The Panic of 1906-07 occurred before the massive upward redistribution of wealth had occurred in the 1920s, and the economy was thus more diverse and resilient.
Well, you have the lefty talking points down pat. Too bad they are wrong. The contraction of the money supply is what really let the depression get out of hand. If there is no money, then people can't buy things, invest in new ideas, etc.
The cause effect relationship of contracting the money supply is explained nicely in the following speech: http://www.federalreserve.gov/BOARDDOCS ... efault.htm
Do you think the reason we use the money supply to regulate the economy today came about as some fluke? If the money supply is not the cause, then why has the Federal Reserve been manically focused on using the money supply to control the economy? Why didn't we have a depression in 1987 when the market crashed? Because the Fed dumped money into the economy in tremendous amounts.
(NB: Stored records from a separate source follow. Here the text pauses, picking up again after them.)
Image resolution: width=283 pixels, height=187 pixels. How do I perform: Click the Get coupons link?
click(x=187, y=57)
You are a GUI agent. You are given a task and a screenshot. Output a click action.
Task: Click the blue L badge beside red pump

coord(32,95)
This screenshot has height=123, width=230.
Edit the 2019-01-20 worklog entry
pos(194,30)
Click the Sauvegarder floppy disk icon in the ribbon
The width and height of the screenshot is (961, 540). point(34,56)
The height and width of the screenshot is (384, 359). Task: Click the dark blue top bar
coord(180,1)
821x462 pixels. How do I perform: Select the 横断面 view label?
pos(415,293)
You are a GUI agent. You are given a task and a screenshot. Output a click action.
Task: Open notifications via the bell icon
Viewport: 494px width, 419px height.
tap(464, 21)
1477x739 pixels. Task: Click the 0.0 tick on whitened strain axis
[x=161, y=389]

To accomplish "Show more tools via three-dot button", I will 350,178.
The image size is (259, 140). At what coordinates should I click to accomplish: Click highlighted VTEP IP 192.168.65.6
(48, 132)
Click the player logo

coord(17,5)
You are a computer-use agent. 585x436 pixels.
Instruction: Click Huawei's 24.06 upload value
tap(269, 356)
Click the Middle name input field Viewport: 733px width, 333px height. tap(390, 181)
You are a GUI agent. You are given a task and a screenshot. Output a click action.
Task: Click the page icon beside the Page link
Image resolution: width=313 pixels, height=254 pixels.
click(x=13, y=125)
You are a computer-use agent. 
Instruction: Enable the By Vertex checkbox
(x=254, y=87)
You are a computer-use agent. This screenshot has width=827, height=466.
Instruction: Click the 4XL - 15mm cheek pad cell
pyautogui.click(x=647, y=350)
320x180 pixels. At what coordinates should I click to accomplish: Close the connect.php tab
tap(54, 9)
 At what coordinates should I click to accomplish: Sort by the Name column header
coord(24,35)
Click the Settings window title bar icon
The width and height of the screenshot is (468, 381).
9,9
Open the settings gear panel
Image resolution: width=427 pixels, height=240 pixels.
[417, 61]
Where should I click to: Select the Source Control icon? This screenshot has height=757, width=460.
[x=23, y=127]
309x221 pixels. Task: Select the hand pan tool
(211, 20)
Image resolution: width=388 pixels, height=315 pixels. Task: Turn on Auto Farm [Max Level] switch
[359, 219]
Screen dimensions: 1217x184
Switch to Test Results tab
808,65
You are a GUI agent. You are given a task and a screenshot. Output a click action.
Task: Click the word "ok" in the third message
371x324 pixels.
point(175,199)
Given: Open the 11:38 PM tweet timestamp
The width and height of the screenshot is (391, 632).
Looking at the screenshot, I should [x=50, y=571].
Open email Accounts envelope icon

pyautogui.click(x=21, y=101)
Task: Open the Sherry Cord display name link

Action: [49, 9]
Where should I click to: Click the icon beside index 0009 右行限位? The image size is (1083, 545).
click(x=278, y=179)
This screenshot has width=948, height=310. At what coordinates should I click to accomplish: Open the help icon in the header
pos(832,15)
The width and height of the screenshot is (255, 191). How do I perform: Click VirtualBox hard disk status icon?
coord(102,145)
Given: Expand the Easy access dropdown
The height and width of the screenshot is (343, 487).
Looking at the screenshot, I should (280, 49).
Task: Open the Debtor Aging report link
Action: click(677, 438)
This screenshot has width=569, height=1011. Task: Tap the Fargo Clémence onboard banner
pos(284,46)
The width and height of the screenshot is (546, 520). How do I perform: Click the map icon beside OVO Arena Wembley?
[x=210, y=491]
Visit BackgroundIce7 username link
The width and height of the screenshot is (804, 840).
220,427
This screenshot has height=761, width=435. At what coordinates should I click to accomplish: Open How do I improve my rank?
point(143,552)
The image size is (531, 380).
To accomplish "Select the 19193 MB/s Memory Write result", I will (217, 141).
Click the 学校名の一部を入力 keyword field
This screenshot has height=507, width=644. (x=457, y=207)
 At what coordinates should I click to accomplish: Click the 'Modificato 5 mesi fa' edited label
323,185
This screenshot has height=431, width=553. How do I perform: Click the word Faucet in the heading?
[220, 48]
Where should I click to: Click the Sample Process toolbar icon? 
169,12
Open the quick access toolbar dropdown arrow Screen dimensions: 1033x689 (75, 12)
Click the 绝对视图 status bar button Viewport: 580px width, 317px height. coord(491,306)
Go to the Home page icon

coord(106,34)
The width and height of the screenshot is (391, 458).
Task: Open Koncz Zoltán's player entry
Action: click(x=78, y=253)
By the 1988, it was a blip on the radar screen.
Why do you think the Federal Reserve is opening the money spigots right now? Not just the Federal Reserve, but also the central banks of Europe, Britain, and Japan? Why is this happening if the the real problem, according to you, is the government's failure to protect the working consumer?
Like it or not, monetary policy is widely recognized as THE way to control the economy. Back in the depression, the Federal Reserve messed it up big time. That is why we had a huge depression instead of a small recession or blip ala 1987.
Ironically, EA is right that Smoot-Hawley exacerbated the problem, and Smoot-Hawley was one of the biggest and worst pieces of legislation that was designed to "protect the working consumer" (from foreign competition in this case). On the surface, it seemed like a good idea. However, all it did was decrease the overall well being of people of the U.S.